Esta tarea no ha sido fácil porque los trabajadores sociales se enfrentan a personas que durante muchos años han sido poliadictos, es decir, el consumo de varias sustancias al tiempo: alcohol, bazuco revuelto  con marihuana y pegante, para solo señalar el caso más común. 

Valga precisar que la principal sustancia psicoactiva de la que abusan los habitantes de calle es el bazuco, dado los altos grados de adicción que genera esta droga, asociada a la permanencia de las personas por largos periodos en la calle. 

Son personas con paranoia, episodios de esquizofrenia y delirio de persecución, además del olor que los caracteriza por la falta de baño y su constante deambular por la calle, entre la basura y los excrementos de la ciudad. 

El 50 por ciento de los habitantes de calle con problemas de poliadicción  tiene enfermedades mentales que afectan su comportamiento, como lo registra la secretaría de Integración Social.
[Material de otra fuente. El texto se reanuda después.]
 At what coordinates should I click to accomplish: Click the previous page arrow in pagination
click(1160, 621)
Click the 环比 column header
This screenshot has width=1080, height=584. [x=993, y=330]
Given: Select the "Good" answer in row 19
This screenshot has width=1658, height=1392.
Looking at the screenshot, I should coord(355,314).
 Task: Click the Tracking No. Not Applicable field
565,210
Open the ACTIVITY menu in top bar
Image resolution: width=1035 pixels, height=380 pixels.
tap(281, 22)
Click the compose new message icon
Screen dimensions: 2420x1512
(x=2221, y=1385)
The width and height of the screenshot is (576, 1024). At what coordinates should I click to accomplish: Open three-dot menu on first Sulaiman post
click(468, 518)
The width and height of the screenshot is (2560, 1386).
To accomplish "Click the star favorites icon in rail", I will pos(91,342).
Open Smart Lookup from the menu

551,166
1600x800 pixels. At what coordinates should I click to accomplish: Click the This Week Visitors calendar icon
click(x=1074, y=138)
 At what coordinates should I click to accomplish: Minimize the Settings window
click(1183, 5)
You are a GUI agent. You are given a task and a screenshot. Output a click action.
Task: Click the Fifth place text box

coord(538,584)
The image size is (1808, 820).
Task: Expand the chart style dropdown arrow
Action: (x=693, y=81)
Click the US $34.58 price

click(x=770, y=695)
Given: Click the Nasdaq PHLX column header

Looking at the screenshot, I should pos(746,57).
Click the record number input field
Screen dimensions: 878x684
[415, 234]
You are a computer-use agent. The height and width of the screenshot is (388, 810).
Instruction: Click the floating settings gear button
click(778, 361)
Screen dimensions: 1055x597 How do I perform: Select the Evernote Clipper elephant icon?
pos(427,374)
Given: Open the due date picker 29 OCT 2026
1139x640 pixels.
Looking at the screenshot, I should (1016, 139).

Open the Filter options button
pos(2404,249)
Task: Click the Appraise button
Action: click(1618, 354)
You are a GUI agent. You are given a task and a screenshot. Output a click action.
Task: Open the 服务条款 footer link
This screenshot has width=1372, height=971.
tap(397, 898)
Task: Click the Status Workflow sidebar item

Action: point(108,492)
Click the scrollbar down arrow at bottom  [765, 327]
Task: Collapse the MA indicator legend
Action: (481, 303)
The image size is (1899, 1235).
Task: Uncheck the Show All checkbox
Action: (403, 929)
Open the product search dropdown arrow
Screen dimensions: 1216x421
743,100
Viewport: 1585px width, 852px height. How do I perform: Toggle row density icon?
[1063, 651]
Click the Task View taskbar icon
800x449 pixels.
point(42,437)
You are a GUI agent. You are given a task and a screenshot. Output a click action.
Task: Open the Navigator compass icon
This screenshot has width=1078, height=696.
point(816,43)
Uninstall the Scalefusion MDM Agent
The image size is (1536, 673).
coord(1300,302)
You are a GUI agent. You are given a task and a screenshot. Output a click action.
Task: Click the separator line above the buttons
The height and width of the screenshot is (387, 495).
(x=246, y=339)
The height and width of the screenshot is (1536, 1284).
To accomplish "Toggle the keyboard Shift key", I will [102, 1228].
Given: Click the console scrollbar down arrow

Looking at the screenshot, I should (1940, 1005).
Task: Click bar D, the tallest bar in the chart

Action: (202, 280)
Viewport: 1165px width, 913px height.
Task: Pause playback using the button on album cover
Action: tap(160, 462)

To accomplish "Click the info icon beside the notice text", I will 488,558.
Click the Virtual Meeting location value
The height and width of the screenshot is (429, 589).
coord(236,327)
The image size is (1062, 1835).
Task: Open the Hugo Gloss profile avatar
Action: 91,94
En esta condición los lleva a ser interdictos, lo que implica que su libre capacidad de decidir es anulada por su condición mental. 

Esto plantea un reto a las instituciones que atienden a esta población en el sentido de crear programas o proyectos que atiendan efectivamente la problemática de adicción. Las personas que usan o abusan del consumo de bazuco principalmente se dedican a las actividades de reciclar, retacar o robar, como lo han denunciado las autoridades y sufrido muchos ciudadanos víctimas. 

Este punto tan crítico encuentra un obstáculo en la jurisprudencia de Corte Constitucional porque aun en casos en que los habitantes de calle incurren en estas conductas resulta imposible obligarlos a someterse a tratamientos.

Como concejal considero que es perjudicial y dañino para las ciudades la aplicación estricta de estos fallos, porque atan las manos de las autoridades, impiden la acción oportuna de los médicos y especialistas y en últimas se afecta la tranquilidad pública, porque, ¿quién protege el derecho de los demás ciudadanos a no ser asediados por acciones de fuerza e intimidatorias que ejercen contra ellos los habitantes de calle? 

No hay manera de evitar que los habitantes de calle amanezcan en las puertas de acceso a las casas de las personas, que utilicen los parques, andenes y vías públicas como baños, como sitios de consumo y que irrumpan en sitios públicos como restaurantes y cafeterías, cuando, en el caso de Bogotá, la secretaría de Integración Social ha dispuesto para ellos sitios, como los hogares de paso, donde pueden recibir baño y alimentación. 

Pero no los utilizan, porque no quieren, y no se les puede obligar, justamente porque la Corte Constitucional dice que cualquier tipo de coacción viola su libre desarrollo de la personalidad. Y que no se les puede obligar ni conducir a la fuerza a los sitios de atención y de recuperación.